**What to work on**.
Search the entries below for "Lichtpaket" and copy each matching line.

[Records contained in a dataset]
■ ■ ■ ■
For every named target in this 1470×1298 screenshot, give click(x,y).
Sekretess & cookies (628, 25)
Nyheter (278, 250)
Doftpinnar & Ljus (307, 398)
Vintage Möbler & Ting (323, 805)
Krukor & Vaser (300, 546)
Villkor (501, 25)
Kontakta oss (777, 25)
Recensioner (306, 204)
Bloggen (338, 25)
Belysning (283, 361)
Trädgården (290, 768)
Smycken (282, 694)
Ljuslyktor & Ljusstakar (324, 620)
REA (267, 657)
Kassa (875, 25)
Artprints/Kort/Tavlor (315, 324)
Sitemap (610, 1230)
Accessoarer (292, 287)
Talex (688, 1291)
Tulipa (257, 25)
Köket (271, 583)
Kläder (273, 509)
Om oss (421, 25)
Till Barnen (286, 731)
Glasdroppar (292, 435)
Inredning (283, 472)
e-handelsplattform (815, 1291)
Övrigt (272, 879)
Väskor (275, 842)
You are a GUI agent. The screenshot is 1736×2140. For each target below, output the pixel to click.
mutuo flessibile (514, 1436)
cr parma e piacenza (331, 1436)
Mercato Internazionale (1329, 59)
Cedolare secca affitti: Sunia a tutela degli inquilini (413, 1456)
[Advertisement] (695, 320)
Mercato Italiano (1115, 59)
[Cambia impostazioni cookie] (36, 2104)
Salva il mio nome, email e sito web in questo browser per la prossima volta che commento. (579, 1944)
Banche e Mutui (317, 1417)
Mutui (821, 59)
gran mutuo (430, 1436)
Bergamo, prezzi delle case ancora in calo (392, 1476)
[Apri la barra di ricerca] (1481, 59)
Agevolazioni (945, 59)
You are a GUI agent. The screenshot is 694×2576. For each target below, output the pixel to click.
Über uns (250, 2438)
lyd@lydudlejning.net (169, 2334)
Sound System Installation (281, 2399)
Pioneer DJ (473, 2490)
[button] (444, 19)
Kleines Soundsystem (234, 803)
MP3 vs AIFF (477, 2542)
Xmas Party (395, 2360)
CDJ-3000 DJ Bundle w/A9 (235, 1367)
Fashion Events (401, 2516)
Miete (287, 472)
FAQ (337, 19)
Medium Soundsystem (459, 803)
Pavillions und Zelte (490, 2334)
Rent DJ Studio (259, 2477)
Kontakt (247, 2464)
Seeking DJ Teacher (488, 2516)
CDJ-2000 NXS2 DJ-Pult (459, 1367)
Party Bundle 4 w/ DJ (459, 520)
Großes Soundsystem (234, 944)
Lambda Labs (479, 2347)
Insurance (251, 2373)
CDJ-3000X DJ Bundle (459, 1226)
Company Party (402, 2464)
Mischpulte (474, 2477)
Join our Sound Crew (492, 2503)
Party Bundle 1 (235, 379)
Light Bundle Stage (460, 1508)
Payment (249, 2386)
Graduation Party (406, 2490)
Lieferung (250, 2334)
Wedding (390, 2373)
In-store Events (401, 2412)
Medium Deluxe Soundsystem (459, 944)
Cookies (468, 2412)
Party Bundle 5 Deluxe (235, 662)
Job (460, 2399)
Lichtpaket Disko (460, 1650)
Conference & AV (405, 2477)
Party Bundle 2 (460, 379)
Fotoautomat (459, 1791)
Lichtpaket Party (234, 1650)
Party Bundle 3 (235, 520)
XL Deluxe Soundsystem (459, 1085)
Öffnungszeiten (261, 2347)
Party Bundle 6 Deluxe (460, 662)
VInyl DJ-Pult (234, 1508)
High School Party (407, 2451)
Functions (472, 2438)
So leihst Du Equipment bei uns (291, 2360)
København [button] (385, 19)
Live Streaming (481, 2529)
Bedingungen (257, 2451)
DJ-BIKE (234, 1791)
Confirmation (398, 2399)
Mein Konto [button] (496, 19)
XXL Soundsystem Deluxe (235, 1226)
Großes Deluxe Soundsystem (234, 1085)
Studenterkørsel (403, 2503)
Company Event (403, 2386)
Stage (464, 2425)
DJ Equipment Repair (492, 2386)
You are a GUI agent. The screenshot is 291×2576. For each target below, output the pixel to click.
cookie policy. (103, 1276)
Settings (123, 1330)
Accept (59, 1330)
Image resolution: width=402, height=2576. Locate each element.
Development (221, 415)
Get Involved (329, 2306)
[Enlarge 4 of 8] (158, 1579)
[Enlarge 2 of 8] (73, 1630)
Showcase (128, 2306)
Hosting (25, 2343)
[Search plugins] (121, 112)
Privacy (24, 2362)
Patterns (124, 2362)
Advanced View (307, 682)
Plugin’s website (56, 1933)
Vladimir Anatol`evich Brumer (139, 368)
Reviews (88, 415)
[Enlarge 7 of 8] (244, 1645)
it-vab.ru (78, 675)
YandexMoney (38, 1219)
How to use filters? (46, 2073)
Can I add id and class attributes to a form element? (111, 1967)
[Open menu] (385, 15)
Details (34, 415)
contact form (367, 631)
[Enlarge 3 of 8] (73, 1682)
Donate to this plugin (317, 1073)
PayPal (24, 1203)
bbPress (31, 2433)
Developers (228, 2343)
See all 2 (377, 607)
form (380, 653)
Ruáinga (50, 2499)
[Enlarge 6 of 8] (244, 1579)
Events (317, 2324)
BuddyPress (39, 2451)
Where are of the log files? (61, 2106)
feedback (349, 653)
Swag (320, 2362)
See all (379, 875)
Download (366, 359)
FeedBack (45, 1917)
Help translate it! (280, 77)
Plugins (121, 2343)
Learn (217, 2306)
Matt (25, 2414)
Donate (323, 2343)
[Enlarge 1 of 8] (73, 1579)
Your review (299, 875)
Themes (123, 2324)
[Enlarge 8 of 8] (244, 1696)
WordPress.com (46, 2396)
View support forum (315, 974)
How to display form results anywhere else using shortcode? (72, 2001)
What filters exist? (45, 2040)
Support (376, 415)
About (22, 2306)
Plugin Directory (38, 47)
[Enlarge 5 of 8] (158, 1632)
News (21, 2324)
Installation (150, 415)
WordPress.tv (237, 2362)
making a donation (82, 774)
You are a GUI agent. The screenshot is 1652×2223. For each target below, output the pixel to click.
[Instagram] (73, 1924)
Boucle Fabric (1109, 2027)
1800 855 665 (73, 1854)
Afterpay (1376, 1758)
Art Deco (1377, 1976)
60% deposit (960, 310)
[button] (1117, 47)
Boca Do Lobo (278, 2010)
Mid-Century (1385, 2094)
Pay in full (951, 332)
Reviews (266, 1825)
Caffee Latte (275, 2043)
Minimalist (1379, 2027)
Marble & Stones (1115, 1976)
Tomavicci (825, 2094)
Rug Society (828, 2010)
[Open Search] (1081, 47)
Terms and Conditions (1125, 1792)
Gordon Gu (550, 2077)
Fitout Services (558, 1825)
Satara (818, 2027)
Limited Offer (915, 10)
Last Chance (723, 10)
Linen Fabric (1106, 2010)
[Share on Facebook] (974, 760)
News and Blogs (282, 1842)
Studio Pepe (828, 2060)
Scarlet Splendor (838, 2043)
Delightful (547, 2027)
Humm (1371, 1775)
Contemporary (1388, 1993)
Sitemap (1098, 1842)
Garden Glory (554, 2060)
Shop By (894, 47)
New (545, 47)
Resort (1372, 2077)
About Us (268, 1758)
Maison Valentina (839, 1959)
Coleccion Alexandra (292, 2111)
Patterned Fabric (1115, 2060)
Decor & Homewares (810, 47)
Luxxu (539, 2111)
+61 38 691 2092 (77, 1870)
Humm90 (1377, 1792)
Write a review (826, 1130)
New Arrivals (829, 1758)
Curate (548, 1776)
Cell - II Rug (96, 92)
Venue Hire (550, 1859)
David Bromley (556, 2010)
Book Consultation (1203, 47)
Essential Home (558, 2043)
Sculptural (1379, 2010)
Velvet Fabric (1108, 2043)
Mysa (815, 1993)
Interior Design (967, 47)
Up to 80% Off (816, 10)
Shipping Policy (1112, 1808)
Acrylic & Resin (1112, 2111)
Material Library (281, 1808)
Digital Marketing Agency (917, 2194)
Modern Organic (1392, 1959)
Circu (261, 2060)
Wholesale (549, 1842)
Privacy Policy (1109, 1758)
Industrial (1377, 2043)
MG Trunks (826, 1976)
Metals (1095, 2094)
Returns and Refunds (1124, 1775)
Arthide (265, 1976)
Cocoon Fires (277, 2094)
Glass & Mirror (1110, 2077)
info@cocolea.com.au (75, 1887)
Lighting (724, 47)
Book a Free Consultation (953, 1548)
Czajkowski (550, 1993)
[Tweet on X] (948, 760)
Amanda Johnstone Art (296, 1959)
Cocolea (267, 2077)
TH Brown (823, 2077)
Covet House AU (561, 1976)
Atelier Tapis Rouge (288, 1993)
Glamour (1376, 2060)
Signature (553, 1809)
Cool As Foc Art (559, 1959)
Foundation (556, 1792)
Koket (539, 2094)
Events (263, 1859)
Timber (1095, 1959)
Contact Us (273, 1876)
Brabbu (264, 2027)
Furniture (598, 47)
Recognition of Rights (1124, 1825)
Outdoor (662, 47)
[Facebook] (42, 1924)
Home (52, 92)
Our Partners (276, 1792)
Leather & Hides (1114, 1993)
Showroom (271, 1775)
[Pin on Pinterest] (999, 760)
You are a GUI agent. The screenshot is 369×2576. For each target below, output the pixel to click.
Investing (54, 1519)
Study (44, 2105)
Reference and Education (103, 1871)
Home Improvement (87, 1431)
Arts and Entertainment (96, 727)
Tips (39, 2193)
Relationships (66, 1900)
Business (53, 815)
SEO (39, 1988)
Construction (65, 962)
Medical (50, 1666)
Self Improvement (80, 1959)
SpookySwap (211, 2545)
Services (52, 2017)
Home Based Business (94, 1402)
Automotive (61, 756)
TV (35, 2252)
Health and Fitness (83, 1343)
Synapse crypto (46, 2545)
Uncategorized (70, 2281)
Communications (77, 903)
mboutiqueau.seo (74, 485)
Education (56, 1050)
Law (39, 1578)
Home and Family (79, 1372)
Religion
■ ■ ■ ■
**Finished exercise**.
Lichtpaket Disko (460, 1650)
Lichtpaket Party (234, 1650)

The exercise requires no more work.